I’m a Kentuckian who lives in Kansas. I’m currently watching the University of Kentucky/University of Kansas game, which I do alone, usually (truly out of self-preservation, Jayhawk fans take their militia-rooted name pretty seriously) Tonight, our new puppy is keeping me company, though she could care less about the game.

Living in the land of the second most successful basketball program in the nation as a fan of the first does bring with it a bit of social awkwardness, and because of that, I often over emphasize my fan-ness and invoke our most crass stereotypes (If you haven’t heard me make a “burn a couch after a win” joke, you’re not paying attention).

And yes, while Jayhawk fans, Blue Devil fans, Tar Heel Fans, and several other college team fans do have a tendency to obsess, over-prioritize, and be unrealistically superstitious, there’s a particular type of weirdness that the Big Blue Nation brings to the table. A folklorish type of weirdness. Perhaps it’s appropriate for a state so rich with folklore, folk art, folk music. There are plenty of basketball tall tales to be told, but tonight, I can’t help but think about the tragicomic story of Richie Farmer. He was a high school phenomenon from deep eastern Kentucky–Clay County, who led his team on a legendary run in the state tournament. (I remember a teacher from my junior high tell the class that Clay County’s team was so good because the school was too poor to afford a gym, and the varsity team would practice outside–so they all learned how to shoot against and with the wind, making them the best shooting team in the state. While I doubt it, who knows. Of course, this was also the same teacher who told the following joke: “q: How do you make a hormone? a: don’t pay her.” Of course, this teacher now works as a pastor.) Richie was part of the beloved “Unforgettables” team that played through their NCAA suspension and had a terrific run in the NCAA tournament, stopped only by Christian Laettner’s ridiculously perfect performance (bitterly remembered by many of us.).

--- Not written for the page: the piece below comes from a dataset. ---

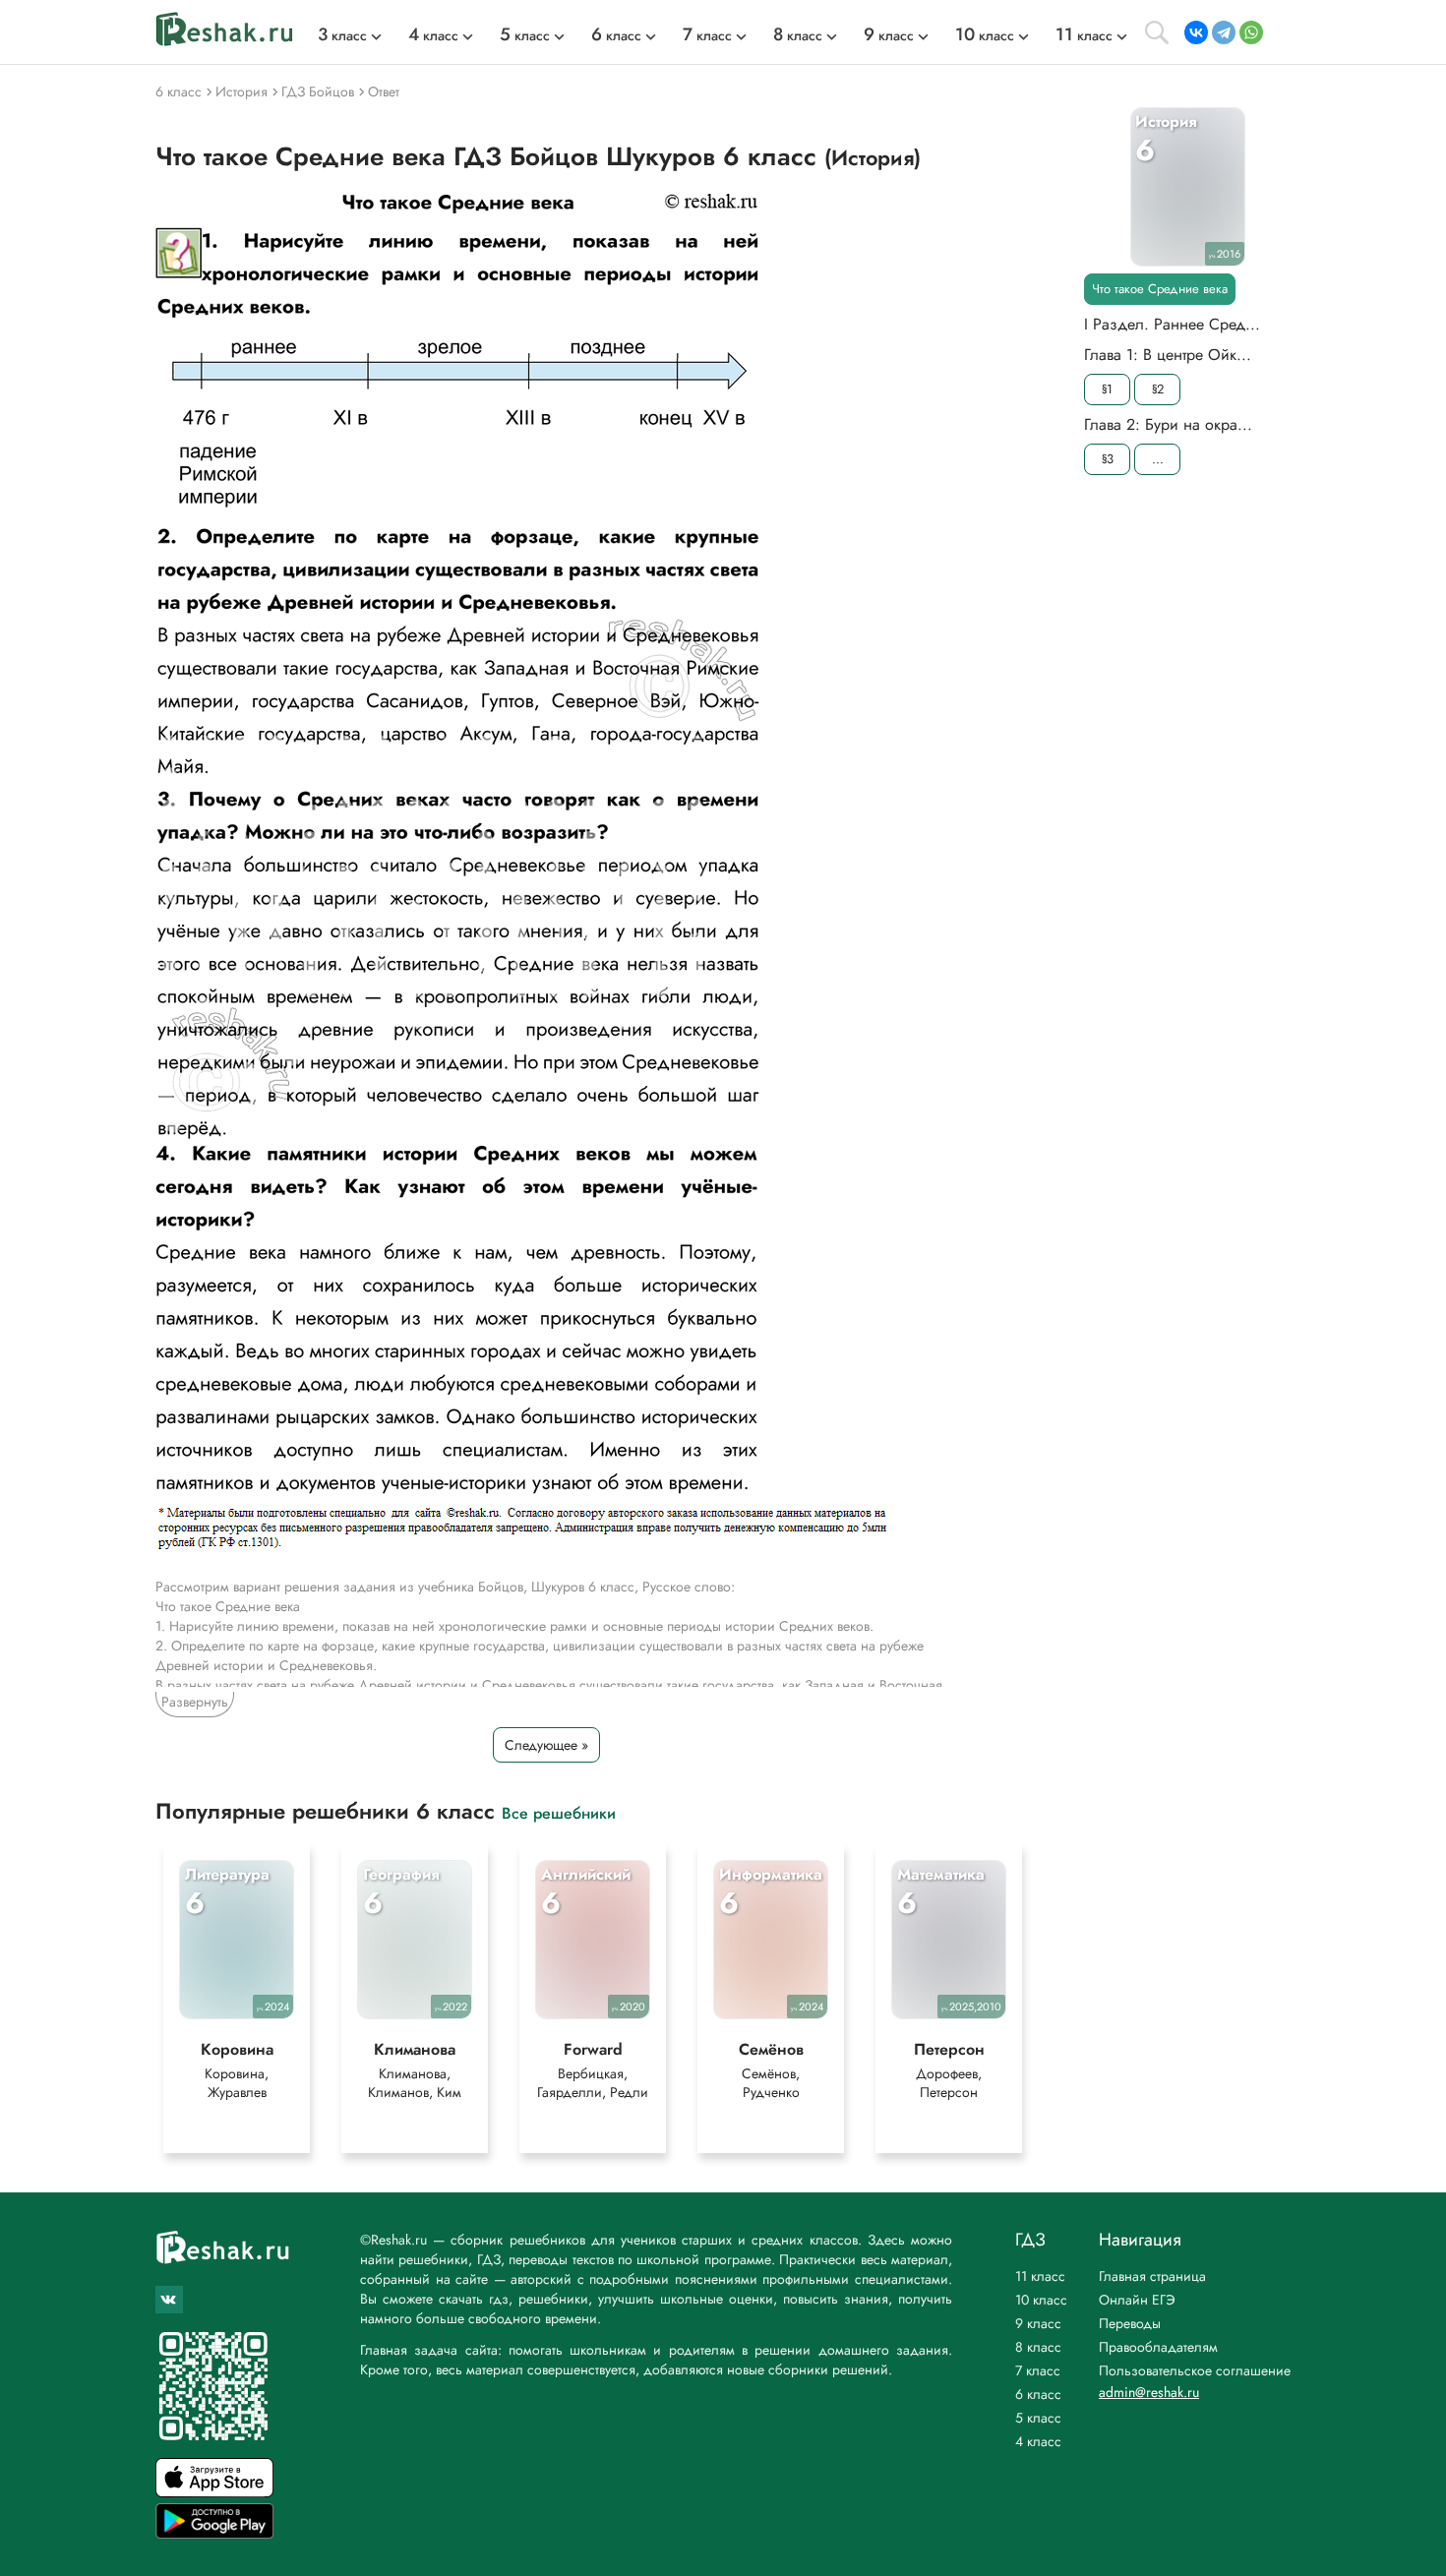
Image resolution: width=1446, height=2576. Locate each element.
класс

Richie made the news again a few years back. He turned to politics and served as Secretary of Agriculture in KY. His tenure was scandal-ridden, and he embarrassed himself while running for Lieutenant Governor by referencing his basketball career constantly, even if it wasn’t relevant.

But hey, I don’t find that weird. Appalachian politics are supposed to be corrupt. Kentucky basketball players are supposed to tell their tall tales for the rest of their lives.

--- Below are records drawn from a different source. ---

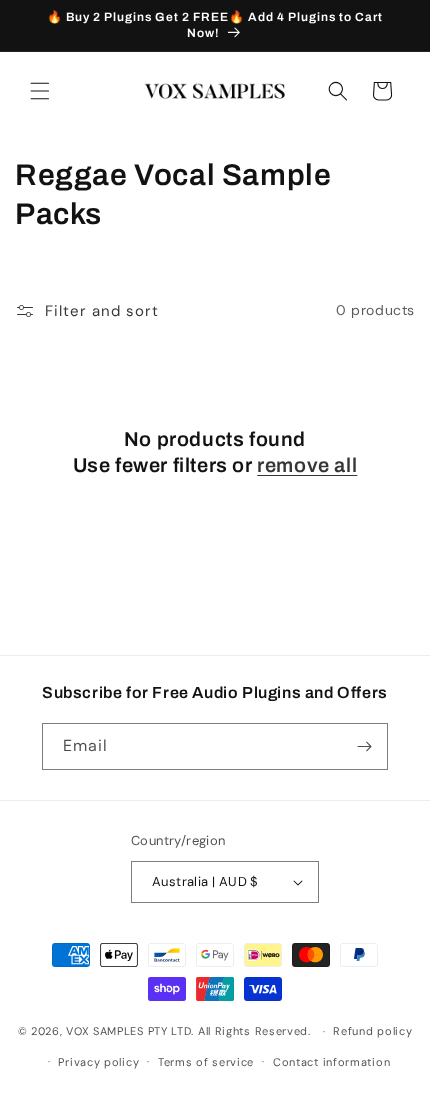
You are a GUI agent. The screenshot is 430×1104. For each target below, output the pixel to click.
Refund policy (372, 1031)
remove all (307, 465)
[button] (40, 91)
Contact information (331, 1062)
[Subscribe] (365, 746)
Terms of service (206, 1062)
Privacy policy (98, 1062)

The weird thing I remember about Richie Farmer is that he co-authored a memoir about his life once he completed his career at UK. Now, that in itself is not that weird. Go to a bookstore in any college sport crazy region, and you’ll find a slew of memoirs of coaches and beloved/successful players.

What I remember about Richie’s memoir is that any dialogue attributed to him was highlighted in wildcat blue. Yes, just like how the words attributed to Jesus are highlighted in red in some Bibles.

In Bible-belt Kentucky, I find that a little weird.

But only a little. After all, it’s the state Religion. Why shouldn’t we have our own Basketball Jesus?